Ainsi, l’équipe Trump s’est engagée d’abord dans un conflit (le Yémen), puis dans une négociation complexe avec l’Iran, encore une fois apparemment sans faire ses devoirs sur le Yémen. Est-ce une question de réflexion de groupe :
« Dans une situation d’incertitude comme celle que nous connaissons aujourd’hui, la solidarité est considérée comme une fin en soi, et personne ne veut être accusé d''affaiblir l’Occident' ou de 'renforcer l’Iran'. S'il faut se tromper, mieux vaut le faire en compagnie du plus grand nombre possible d'autres personnes ».
Israël laissera-t-il passer cela ? Il est en train de se battre avec le général Kurilla (le général américain qui commande le CENTCOM) dans le bunker sous le ministère de la Défense israélien – préparant des plans pour une attaque conjointe contre l’Iran. Israël semble très enthousiaste à l’égard de son travail.
Pourtant, l’obstacle fondamental à la conclusion d’un accord avec l’Iran est plus crucial – dans la mesure où, telle qu’elle est actuellement interprétée, l’approche américaine des négociations enfreint toutes les règles sur la façon de lancer un traité de limitation des armes.
D’un côté, il y a Israël avec une triade de systèmes d’armes nucléaires et de capacités de lancement : sous-marins, avions et missiles. Israël a également menacé d’utiliser des armes nucléaires – récemment à Gaza et plus tôt lors de la première guerre en Irak, en réponse à la capacité de missiles Scud de Saddam Hussein.
Le principe manquant ici est un minimum de réciprocité. On dit que l’Iran menace Israël – et Israël menace régulièrement l’Iran. Et Israël, bien sûr, veut que l’Iran soit castré et désarmé et insiste pour qu’il ne soit pas touché (pas de TNP, pas d’inspections de l’AIEA, pas de reconnaissance).
Les traités de limitation des armements initiés par J.F. Kennedy avec Khrouchtchev découlaient de la négociation réciproque réussie par laquelle les États-Unis ont retiré leurs missiles de Turquie avant que la Russie ne retire ses propres missiles de Cuba.

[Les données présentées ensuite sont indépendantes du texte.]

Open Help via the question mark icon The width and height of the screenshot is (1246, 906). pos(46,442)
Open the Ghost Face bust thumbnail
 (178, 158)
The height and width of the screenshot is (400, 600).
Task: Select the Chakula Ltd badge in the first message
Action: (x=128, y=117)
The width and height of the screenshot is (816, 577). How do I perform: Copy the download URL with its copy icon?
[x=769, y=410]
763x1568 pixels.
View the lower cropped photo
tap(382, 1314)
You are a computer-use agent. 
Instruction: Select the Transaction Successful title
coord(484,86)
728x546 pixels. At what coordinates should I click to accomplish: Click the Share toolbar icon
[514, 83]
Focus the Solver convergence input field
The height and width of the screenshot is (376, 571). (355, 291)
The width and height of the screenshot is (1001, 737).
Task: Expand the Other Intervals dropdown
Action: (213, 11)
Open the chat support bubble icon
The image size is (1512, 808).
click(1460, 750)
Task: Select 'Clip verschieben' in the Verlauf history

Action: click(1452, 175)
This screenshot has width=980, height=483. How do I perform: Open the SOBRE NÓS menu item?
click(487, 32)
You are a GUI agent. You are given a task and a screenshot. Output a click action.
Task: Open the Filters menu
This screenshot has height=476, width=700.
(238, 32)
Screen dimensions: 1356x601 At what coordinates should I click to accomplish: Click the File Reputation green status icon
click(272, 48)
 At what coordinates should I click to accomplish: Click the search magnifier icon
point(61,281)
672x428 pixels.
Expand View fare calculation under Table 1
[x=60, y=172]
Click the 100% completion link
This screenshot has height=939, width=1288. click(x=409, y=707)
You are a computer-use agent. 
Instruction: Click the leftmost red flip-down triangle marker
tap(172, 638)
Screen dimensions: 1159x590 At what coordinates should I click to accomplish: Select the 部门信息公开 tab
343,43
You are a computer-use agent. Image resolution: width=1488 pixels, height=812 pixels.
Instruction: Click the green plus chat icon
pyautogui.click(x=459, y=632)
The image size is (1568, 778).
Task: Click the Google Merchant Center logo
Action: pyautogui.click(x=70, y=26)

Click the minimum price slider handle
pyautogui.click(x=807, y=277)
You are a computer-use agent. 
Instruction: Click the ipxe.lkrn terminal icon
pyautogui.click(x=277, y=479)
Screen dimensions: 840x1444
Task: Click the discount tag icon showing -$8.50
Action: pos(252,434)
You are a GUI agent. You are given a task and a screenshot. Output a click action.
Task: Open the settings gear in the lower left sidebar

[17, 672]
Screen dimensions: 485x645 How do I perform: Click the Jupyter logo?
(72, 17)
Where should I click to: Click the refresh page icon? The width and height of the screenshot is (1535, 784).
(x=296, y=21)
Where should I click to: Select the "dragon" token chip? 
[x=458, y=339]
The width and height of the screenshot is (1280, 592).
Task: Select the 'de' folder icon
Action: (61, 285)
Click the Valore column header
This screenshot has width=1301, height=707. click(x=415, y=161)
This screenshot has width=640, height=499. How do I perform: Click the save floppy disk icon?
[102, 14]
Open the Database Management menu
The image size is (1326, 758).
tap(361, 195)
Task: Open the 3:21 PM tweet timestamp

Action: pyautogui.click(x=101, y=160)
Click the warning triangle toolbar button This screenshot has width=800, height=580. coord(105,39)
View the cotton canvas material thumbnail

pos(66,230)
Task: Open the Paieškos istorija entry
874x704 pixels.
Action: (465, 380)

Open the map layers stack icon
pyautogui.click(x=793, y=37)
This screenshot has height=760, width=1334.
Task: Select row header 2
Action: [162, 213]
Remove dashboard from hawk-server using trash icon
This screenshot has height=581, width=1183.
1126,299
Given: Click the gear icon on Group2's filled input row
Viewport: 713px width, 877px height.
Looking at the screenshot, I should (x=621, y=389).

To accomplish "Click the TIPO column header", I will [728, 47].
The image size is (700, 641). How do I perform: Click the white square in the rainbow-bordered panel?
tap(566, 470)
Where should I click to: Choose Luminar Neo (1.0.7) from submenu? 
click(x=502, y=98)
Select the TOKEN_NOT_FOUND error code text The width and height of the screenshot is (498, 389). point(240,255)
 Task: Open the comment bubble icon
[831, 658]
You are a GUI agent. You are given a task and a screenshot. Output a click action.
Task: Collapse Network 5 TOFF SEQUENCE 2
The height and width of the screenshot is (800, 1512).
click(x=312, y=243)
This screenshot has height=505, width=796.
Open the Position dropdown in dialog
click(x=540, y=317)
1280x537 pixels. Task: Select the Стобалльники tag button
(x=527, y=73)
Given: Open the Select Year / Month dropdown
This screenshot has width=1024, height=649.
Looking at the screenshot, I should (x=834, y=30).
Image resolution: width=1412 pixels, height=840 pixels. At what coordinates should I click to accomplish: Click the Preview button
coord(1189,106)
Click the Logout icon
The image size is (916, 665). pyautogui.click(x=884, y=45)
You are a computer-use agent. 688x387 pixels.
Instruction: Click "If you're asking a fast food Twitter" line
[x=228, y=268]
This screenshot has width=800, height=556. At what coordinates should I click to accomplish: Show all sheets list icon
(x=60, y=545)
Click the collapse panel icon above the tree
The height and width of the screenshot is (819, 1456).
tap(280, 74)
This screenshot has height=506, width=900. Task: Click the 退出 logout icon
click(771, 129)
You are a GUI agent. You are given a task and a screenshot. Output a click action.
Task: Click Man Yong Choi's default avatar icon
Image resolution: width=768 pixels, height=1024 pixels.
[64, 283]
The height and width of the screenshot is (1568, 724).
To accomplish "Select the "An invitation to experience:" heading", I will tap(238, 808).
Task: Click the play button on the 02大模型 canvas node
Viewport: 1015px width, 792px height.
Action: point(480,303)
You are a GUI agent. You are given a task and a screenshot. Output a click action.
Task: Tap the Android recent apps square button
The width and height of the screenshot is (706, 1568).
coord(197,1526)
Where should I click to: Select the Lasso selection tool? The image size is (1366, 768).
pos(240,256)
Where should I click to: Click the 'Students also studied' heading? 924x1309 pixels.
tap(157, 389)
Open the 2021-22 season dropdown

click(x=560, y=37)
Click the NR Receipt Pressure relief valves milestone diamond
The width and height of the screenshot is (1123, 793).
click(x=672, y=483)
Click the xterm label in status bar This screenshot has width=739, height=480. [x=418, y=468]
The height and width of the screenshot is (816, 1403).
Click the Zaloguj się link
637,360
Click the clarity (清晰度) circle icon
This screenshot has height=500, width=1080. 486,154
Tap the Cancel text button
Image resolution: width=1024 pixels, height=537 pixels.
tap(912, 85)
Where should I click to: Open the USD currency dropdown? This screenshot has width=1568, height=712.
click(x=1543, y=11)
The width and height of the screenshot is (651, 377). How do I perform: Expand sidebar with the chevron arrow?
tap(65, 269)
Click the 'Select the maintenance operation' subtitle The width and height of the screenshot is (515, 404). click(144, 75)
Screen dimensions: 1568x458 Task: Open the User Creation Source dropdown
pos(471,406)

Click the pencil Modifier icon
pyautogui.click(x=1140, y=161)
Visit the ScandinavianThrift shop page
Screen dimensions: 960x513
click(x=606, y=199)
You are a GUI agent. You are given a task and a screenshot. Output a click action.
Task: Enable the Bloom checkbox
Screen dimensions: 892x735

Il doit être clair pour Trump et Witkoff qu’une proposition aussi déséquilibrée que la leur pour l’Iran n’a aucun rapport avec les réalités géopolitiques – et est donc susceptible d’échouer (tôt ou tard). L'équipe Trump s'accule donc à une action militaire contre l'Iran, dont elle sera ensuite responsable.
Trump ne veut pas de cela ; l'Iran ne veut pas de cela. A-t-on bien réfléchi à la question ? L'expérience du Yémen a-t-elle été pleinement prise en compte ? L'équipe Trump a-t-elle envisagé une rampe de sortie ?
Une façon créative de sortir du dilemme - et qui pourrait restaurer au moins un semblant d'exercice classique de traité de limitation des armements - serait que Trump diffuse l'idée qu'il est maintenant temps pour Israël d'adhérer au TNP et de faire inspecter ses armes par l'AIEA.
Trump le fera-t-il ? Non. Il devient alors évident de comprendre pourquoi.
Cette transformation de l'Amérique par Trump était destinée à être reconstruite en tant qu'Amérique d'abord.